Baicalein Suppresses Stem Cell-Like Characteristics in Radio- and Chemoresistant MDA-MB-231 Human Breast Cancer Cells through Up-Regulation of IFIT2

So Yae Koh  1 Jeong Yong Moon  2 Tatsuya Unno  3   4 Somi Kim Cho  5   6   7
Affiliations

Baicalein Suppresses Stem Cell-Like Characteristics in Radio- and Chemoresistant MDA-MB-231 Human Breast Cancer Cells through Up-Regulation of IFIT2

So Yae Koh et al. Nutrients. .

Abstract

Resistance to both chemotherapy and radiation therapy is frequent in triple-negative breast cancer (TNBC) patients. We established treatment-resistant TNBC MDA-MB-231/IR cells by irradiating the parental MDA-MB-231 cells 25 times with 2 Gy irradiation and investigated the molecular mechanisms of acquired resistance. The resistant MDA-MB-231/IR cells were enhanced in migration, invasion, and stem cell-like characteristics. Pathway analysis by the Database for Annotation, Visualization and Integrated Discovery revealed that the NF-κB pathway, TNF signaling pathway, and Toll-like receptor pathway were enriched in MDA-MB-231/IR cells. Among 77 differentially expressed genes revealed by transcriptome analysis, 12 genes involved in drug and radiation resistance, including interferon-induced protein with tetratricopeptide repeats 2 (IFIT2), were identified.
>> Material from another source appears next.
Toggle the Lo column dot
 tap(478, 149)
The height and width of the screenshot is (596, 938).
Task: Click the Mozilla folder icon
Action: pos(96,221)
We found that baicalein effectively reversed the expression of IFIT2, which is reported to be associated with metastasis, recurrence, and poor prognosis in TNBC patients. Baicalein sensitized radio- and chemoresistant cells and induced apoptosis, while suppressing stem cell-like characteristics, such as mammosphere formation, side population, expression of Oct3/4 and ABCG2, and CD44highCD24low population in MDA-MB-231/IR cells. These findings improve our understanding of the genes implicated in radio- and chemoresistance in breast cancer, and indicate that baicalein can serve as a sensitizer that overcomes treatment resistance.

Keywords: IFIT2; baicalein; cancer stem cell; chemoresistance; radioresistance; triple-negative breast cancer.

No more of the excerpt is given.